── Stored data ──

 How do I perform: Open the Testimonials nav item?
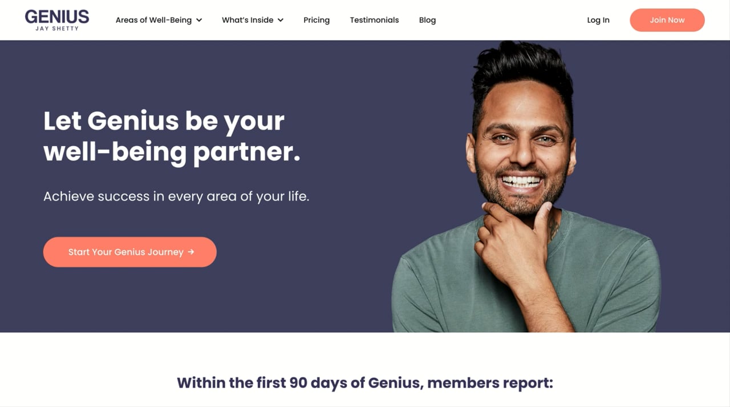click(x=374, y=20)
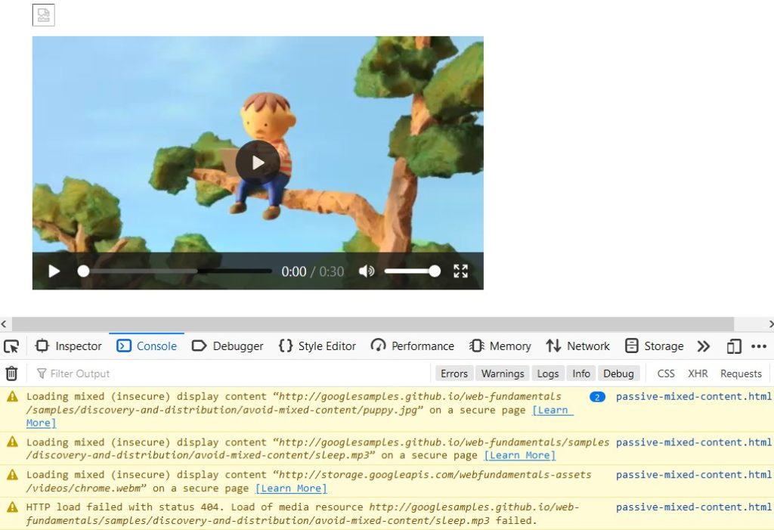Viewport: 774px width, 530px height.
Task: Expand the repeated message count badge 2
Action: point(597,397)
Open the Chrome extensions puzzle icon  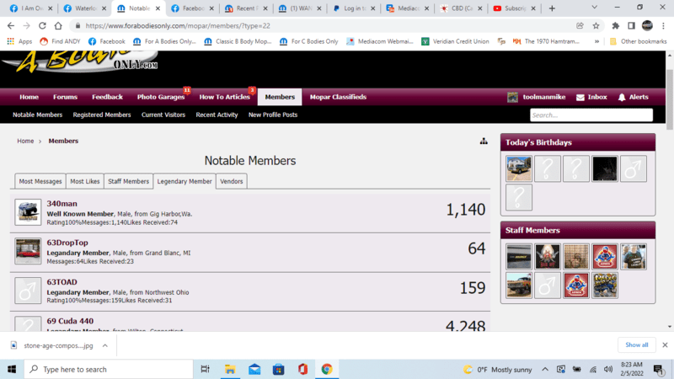pyautogui.click(x=615, y=25)
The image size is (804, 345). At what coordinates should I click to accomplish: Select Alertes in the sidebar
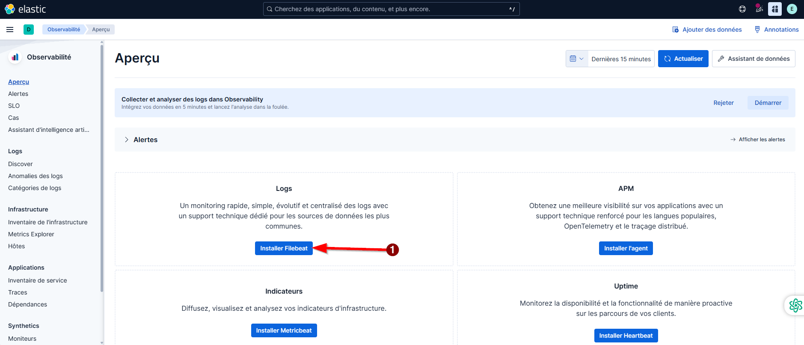click(18, 94)
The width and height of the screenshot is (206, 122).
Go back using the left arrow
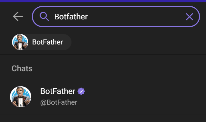click(x=18, y=16)
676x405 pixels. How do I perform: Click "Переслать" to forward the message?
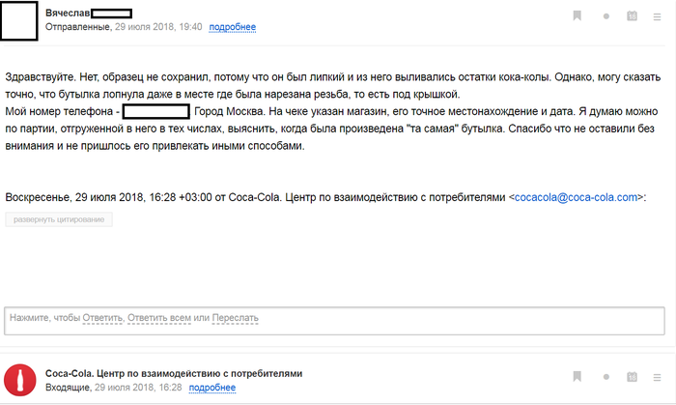pos(235,317)
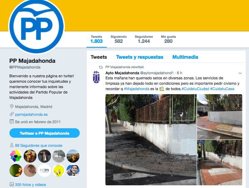249x188 pixels.
Task: Open the Seguidores 1.244 list
Action: (x=144, y=39)
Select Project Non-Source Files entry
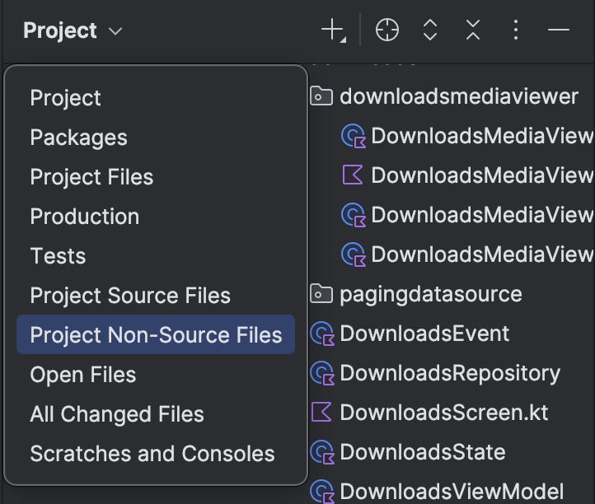The width and height of the screenshot is (595, 504). click(x=156, y=334)
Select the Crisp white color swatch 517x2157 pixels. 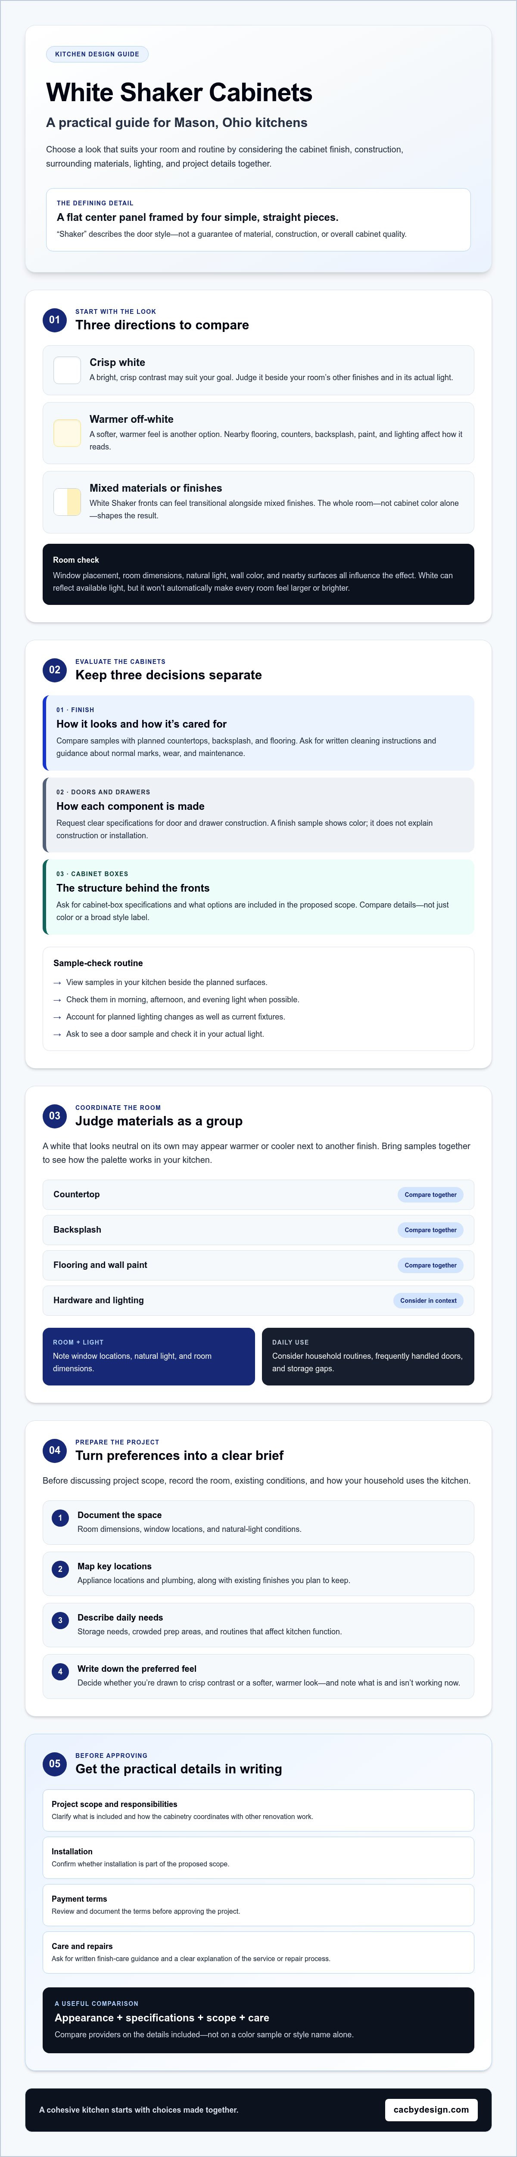pyautogui.click(x=67, y=369)
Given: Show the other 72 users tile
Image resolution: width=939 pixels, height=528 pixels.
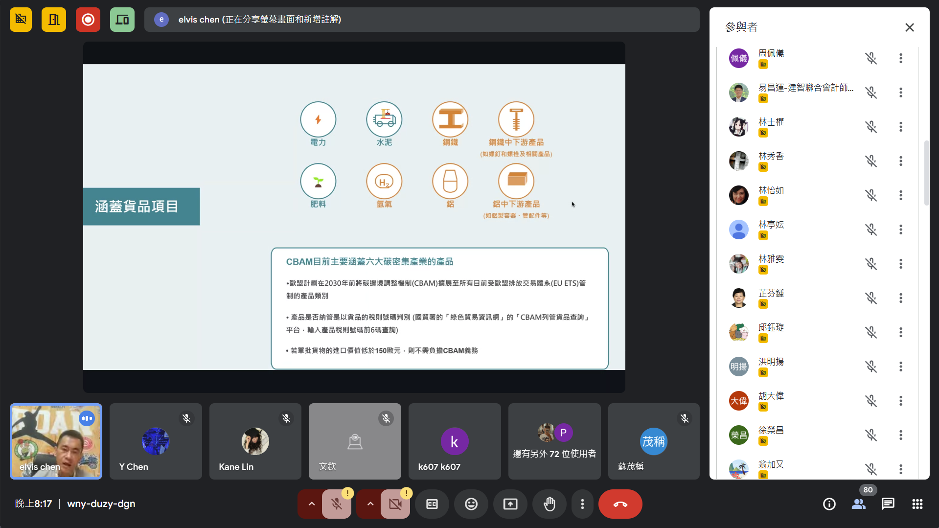Looking at the screenshot, I should click(554, 441).
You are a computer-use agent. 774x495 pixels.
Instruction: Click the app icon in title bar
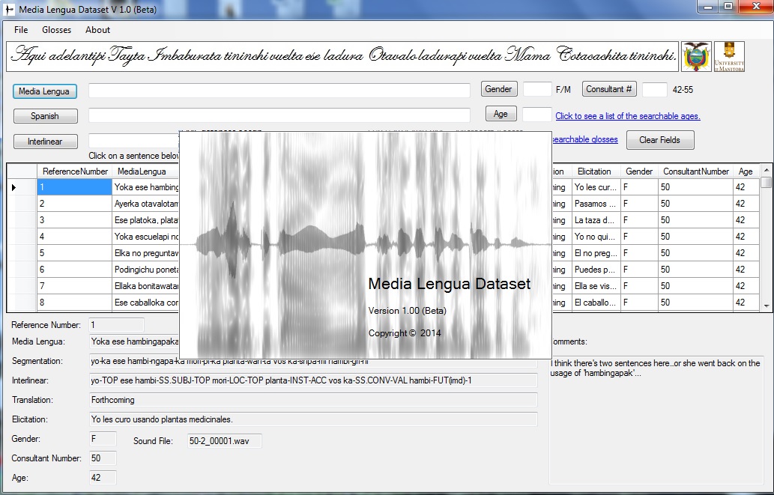[x=9, y=9]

───

Problem statement:
Write out the lines above word for word, beginning at the line that contains "The width and height of the screenshot is (206, 122)." and stopping after the line that contains "Action: (x=144, y=39)". Leave the pictures out of your answer.

Solution:
The width and height of the screenshot is (206, 122).
Go back using the left arrow
click(x=18, y=16)
676x405 pixels. How do I perform: Click "Переслать" to forward the message?
pos(235,317)
249x188 pixels.
Task: Open the Seguidores 1.244 list
Action: (x=144, y=39)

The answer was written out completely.